“No, he has not.” I made light of the matter. “But it is my fault to see both sides to every matter.” This was demure if not entirely true.
“Yes. He is a gentleman, you see.” I don’t know what Morris intended for Hamilton to make of that perhaps pointed remark.
“ ‘We are all republicans, all federalists,’ ” I quoted.
“But,” said Morris, “we are not all of us Virginians, are we?” Since no response from me was safe, I excused myself, realizing that Hamilton must now redouble his efforts to remove me from the scene.
Fortunately for Hamilton he had the aid of DeWitt Clinton, as well as of the journalist James Cheetham who was inspired by Jefferson to attack me at regular intervals in the New York Citizen, and from a Republican standpoint. As Jefferson used Callender to bring down Hamilton, he now used Cheetham to destroy me. According to Cheetham I had tried to take the presidency away from Jefferson.
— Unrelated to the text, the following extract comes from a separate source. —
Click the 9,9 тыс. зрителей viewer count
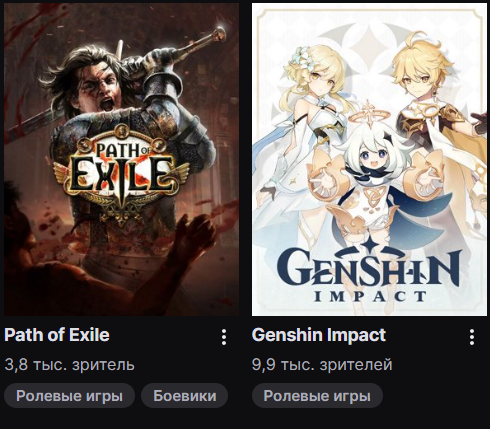The width and height of the screenshot is (490, 429). [x=322, y=365]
My friends rallied round. John Swartwout fought a duel with DeWitt Clinton, and was wounded. As “Aristides,” William Van Ness wrote a splendid polemic in my favour. I even allowed friends to bring a suit for libel against Cheetham. New York state was in a turmoil. Yet I did not think my cause hopeless. I was reasonably certain that I could be elected governor at the next election, despite Jefferson and the Clintons on the one hand, despite Hamilton on the other.
Meanwhile, I presided over the Senate. I also dined quite frequently with the President who continued to delight and fascinate me with his conversation, not to mention his wonderful malice which was positively Shakespearean in its variety.
Twenty-six
LEGGETT CAME TO SEE ME and Helen in our rooms just opposite the market. In the evening light the torn wall-paper looked almost new and the dusty furniture (Helen refuses to clean anything except herself) made a good impression.
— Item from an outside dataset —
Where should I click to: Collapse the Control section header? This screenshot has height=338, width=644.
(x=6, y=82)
“Such opulence, Charlie!” Leggett bowed over Helen’s hand. “Such romance!” She rewarded him with her deepest scowl. I do not think he has been with her. She says not. It is curious that the more I see of her, the more she interests me. Yet the reverse ought to be the case.
We sat in the small parlour and looked out over the river: a view of ship masts in the foreground and Paulus Hook in the distance. Despite the summer heat, we ate a good deal of roast beef (Helen cannot—will not—cook and so buys her roasts already prepared). For half the dinner she talked most agreeably; then fell silent as a strawberry pie was passed about.
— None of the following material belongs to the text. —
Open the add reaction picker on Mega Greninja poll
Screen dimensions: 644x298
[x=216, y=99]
Leggett got down to business. He has now read all my notes on the Burr–Van Buren connection. “We have more than enough.” He was delighted.
In the shadowy room I could not make out his face (for reasons of economy we never light more than a single lamp). Flies finished our dinner for us despite Helen’s languorous banishing waves of the hand.
Leggett made a few notes in the dark: the play reviewer’s knack.
“You are certain I have enough to go on?”
“What you don’t have, you must invent. You have studied the manner?”
“Yes. By the way, did your Senator Johnson really kill Tecumseh?”
“We always say he did. I advise you to see the new five-act drama Tecumseh in which Senator Johnson is impersonated by an actor who wears the very same uniform Johnson wore when he struck down the turbulent Indian chief. Who is that?” Leggett gave a sudden start as he noticed a tall bosomy figure in the dark corner.
“Mrs. Cotswold,” said Helen. “It’s her dummy. I’m making her a dress.”
“Very slowly.” I was incautious. Helen is touchy about her slowness with the needle. She cannot sustain effort for any length of time. But when she does at last finish the work, the result is admirable according to her few but patient customers.
I gave Leggett a draught of the pamphlet which I have been at work on for several days. “I’ll take it with me. I’ll give it the Leggett touch.”
“Should we give Van Buren a black mistress to match your friend Johnson’s two black girls?”
“That would be obvious.” Leggett was amused. “Give him an Indian paramour.”
“A sister of Tecumseh?”
“No. Mrs. Tecumseh. The raddled squaw herself.”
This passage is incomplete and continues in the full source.